◆ Page extract:

A native of northern New Jersey, Booker’s passion for politics and justice was instilled at an early age by a family committed to change. His parents successfully fought against racial discrimination and shattered corporate ceilings, inspiring him to pursue a life of breaking barriers and working for change.
While a varsity football player and class president at Stanford University, Booker ran a local crisis hotline and organized programs for city youth in East Palo Alto, California. As a Rhodes Scholar at Oxford University, Booker made headlines through his friendship with then-Lubavitcher Rabbi Shmuley Boteach. Their friendship, and Booker’s leadership of the L’Chaim Society, was a powerful example of Booker’s strong belief in the strength of diversity and the tremendous possibilities that result when people move beyond simple racial, ethnic and religious tolerance.
During his first election, Booker rose to prominence by upsetting a four-term incumbent to become councilman. He knocked on tens of thousands of doors, inspiring over a thousand previously discouraged voters to turn out for the first time.
Booker lives his politics, often in unconventional and creative ways. In the summer of 1999, he went on a 10-day hunger strike in one of the most drug-infested housing complexes in Newark, an effort that resulted in increased police presence and improved security for residents. For five months in 2000, Booker took to the streets; he lived in a motor home and parked it on the worst drug corners in the city, inspiring residents and businesses to fight against drug dealing and crime. For this, TIME magazine called him “The Savior of Newark,” and he proved to the city and the nation that he is dedicated to fighting inner-city problems.
Booker brings his passion for social change to the podium. His drive and commitment are inspirational to audiences across the country.
As Newark’s Central Ward councilman, Booker introduced dozens of pieces of legislation and resolutions that have impacted housing, youth, safety, jobs and created better government. He has earned a reputation as a leader with innovative ideas and a willingness to take bold actions. From increased security in public housing to new playgrounds, his initiatives are changing lives.

◆ Information supplied:
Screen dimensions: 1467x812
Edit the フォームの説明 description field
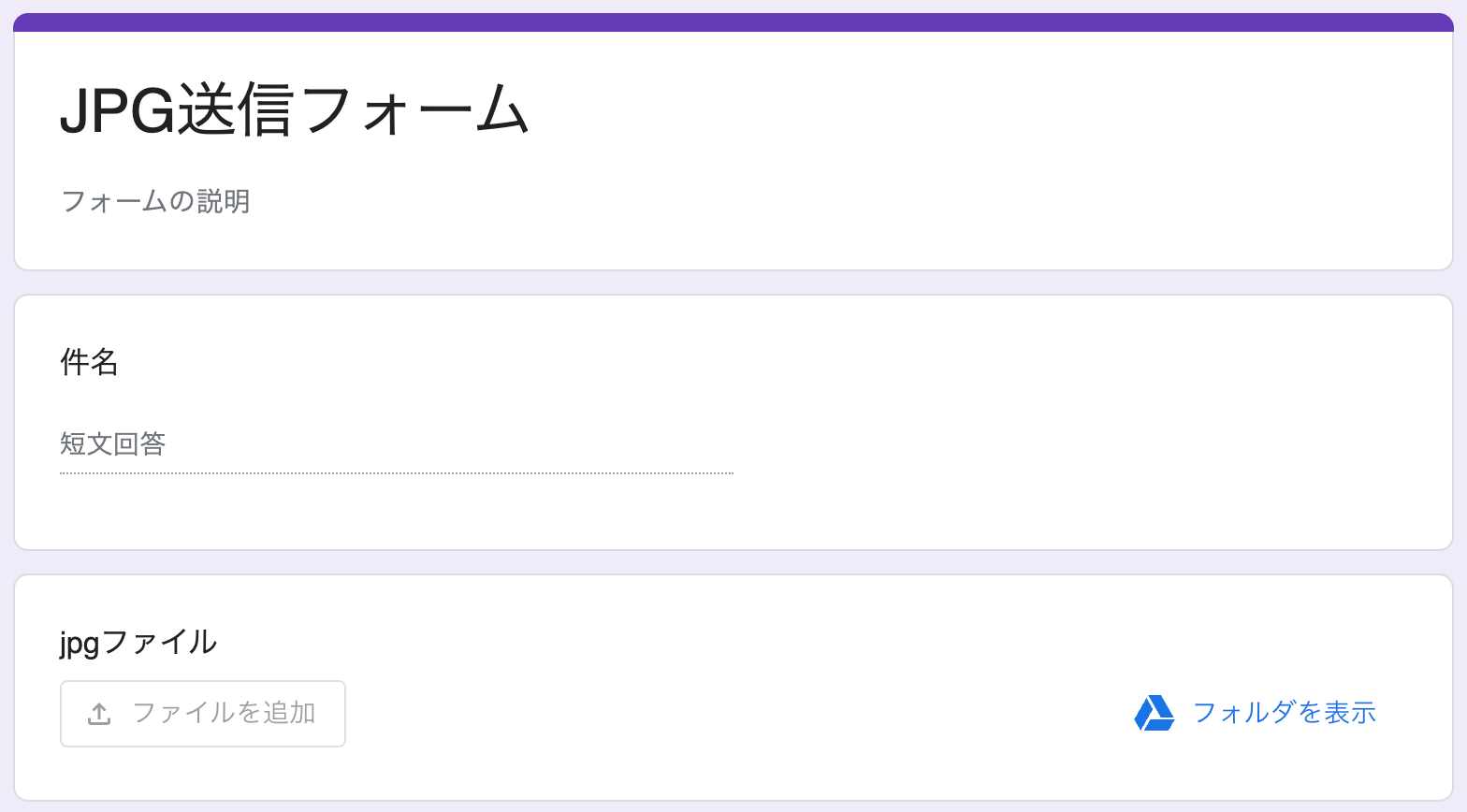(x=155, y=201)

◆ Activity list:
• 1. How long was the hunger strike that Booker went on in the summer of 1999, according to the Booker biography?
• 2. According to the Booker biography, why did TIME magazine call him "The Savior of Newark"? Answer in one to three sentences.

◆ Answers to the exercise:
• 1. It lasted 10 days.

• 2. For five months in 2000, Booker lived in a motor home parked on the worst drug corners in Newark. This inspired residents and businesses to fight against drug dealing and crime, and TIME called him "The Savior of Newark" for it.